A balding, shouting protester believed to be a Vietnam veteran loudly interrupted a gala dinner celebrating friendship between Vietnam and its one-time enemy, the United States, on Tuesday.
/ Source: The Associated Press

“That’s life,” Vietnam’s prime minister said after security officers hustled a balding, shouting protester believed to be a Vietnam veteran away from the head table at a gala dinner celebrating friendship between Vietnam and its one-time enemy, the United States.

The incident, which lasted only a few seconds, was testimony of how bitterly divisive that war remains. It followed — and stood in stark contrast to — an introduction Tuesday night of Prime Minister Phan Van Khai by another Vietnam veteran, Sen.

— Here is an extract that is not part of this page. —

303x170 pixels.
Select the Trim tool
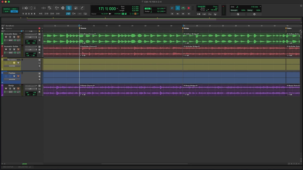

John McCain, who spent almost six years as Vietnam’s prisoner of war.

McCain had said: “Thirty years after the war’s end, I believe we should look to the future and its potential and not to the past and its pain.”

The speech by the prime minister, the first head of Vietnam’s communist government to visit the United States, was much in the same vein.

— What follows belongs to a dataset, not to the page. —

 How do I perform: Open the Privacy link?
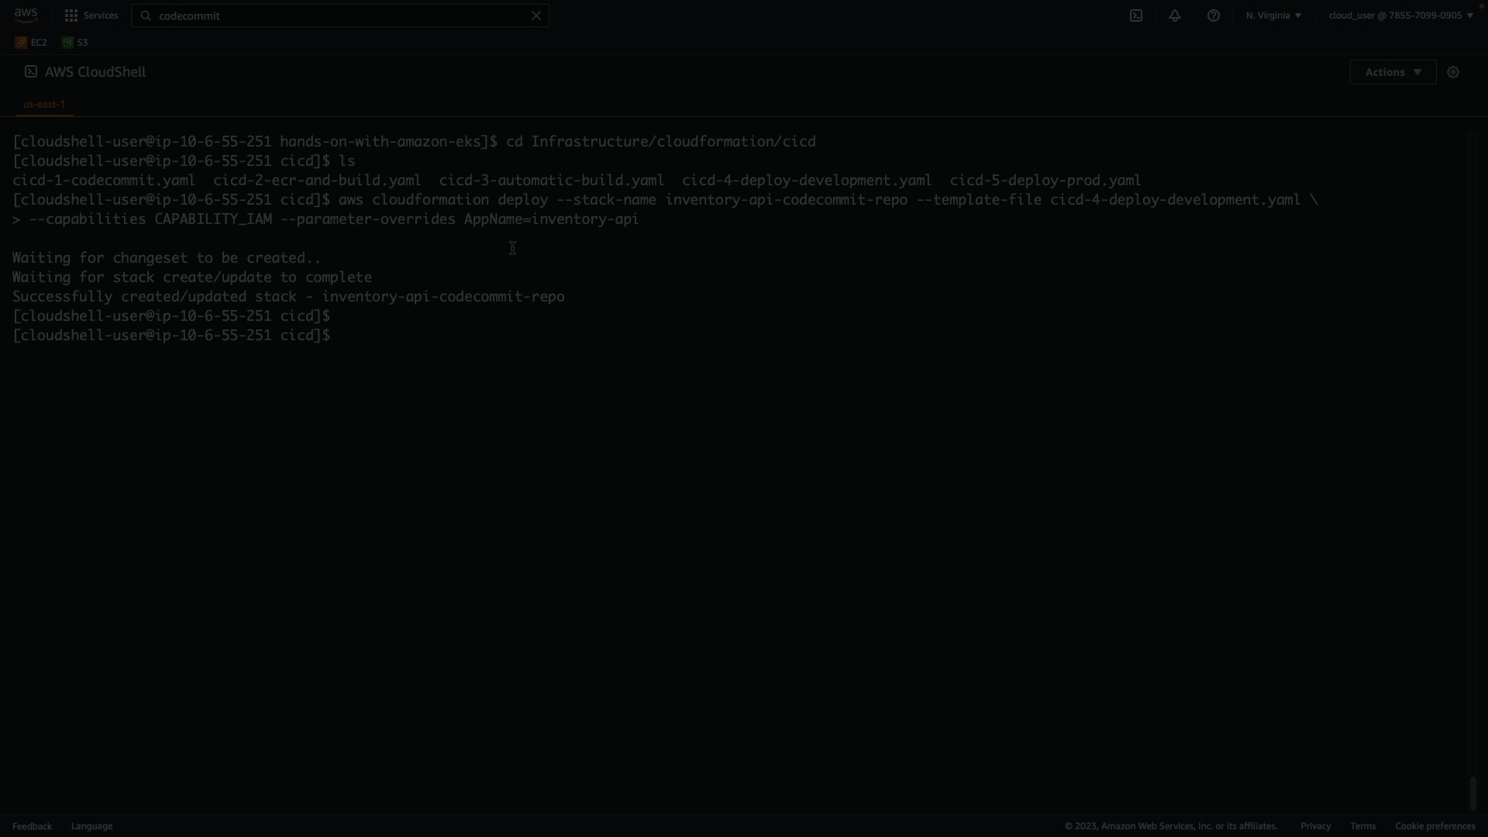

“The purpose of my visit to the U.S. this time is to relay to the American people a clear and strong message,” Khai said. “That is the government and people of Vietnam wish to develop friendly relations, constructive partnership and comprehensive, stable and long-term cooperation with the U.S. on the basis of equality, mutual respect and benefits.”

Referring to the keynote event of his trip a few hours earlier — his visit to the Oval Office of the White House — Khai said, “I am pleased to note that President Bush also shares with me that message.”

In the meeting, Khai and President Bush also talked of human rights and religious freedom, Bush said. Forty-five members of Congress have sent Bush a letter urging continued pressure on Vietnam to improve its human-rights record, which Human Rights Watch says includes the jailing of hundreds of dissidents on criminal charges for advocating democratic change.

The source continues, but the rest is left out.